Crafting Knowledge: Exploring the Creative Mechanisms of Chat-Based Search Engines
Ma, Lijia, Xu, Xingchen, Tan, Yong
In the domain of digital information dissemination, search engines act as pivotal conduits linking information seekers with providers. The advent of chat-based search engines utilizing Large Language Models (LLMs) and Retrieval Augmented Generation (RAG), exemplified by Bing Chat, marks an evolutionary leap in the search ecosystem. They demonstrate metacognitive abilities in interpreting web information and crafting responses with human-like understanding and creativity. Nonetheless, the intricate nature of LLMs renders their "cognitive" processes opaque, challenging even their designers' understanding.
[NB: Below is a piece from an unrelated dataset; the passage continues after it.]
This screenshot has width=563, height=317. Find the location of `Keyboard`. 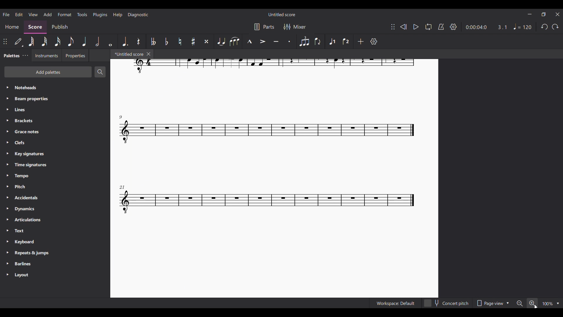

Keyboard is located at coordinates (55, 242).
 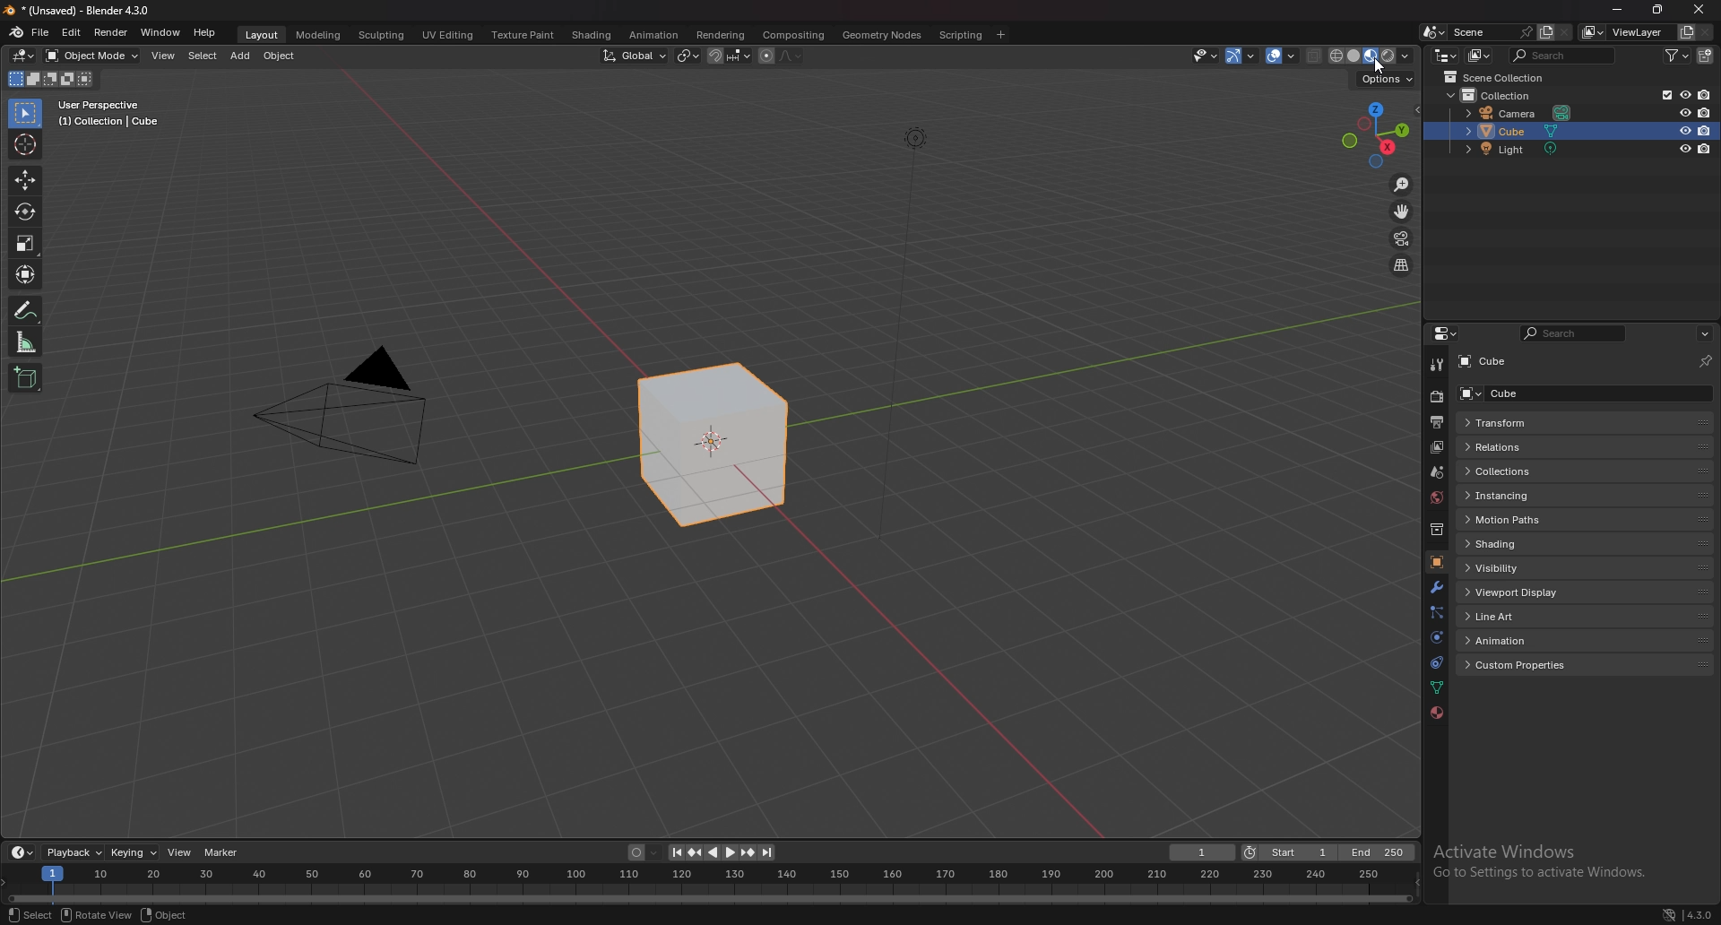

This research aims to dissect the mechanisms through which an LLM-powered chat-based search engine, specifically Bing Chat, selects information sources for its responses. To this end, an extensive dataset has been compiled through engagements with New Bing, documenting the websites it cites alongside those listed by the conventional search engine. Employing natural language processing (NLP) techniques, the research reveals that Bing Chat exhibits a preference for content that is not only readable and formally structured, but also demonstrates lower perplexity levels, indicating a unique inclination towards text that is predictable by the underlying LLM. Further enriching our analysis, we procure an additional dataset through interactions with the GPT-4 based knowledge retrieval API, unveiling a congruent text preference between the RAG API and Bing Chat. This consensus suggests that these text preferences intrinsically emerge from the underlying language models, rather than being explicitly crafted by Bing Chat's developers. Moreover, our investigation documents a greater similarity among websites cited by RAG technologies compared to those ranked highest by conventional search engines.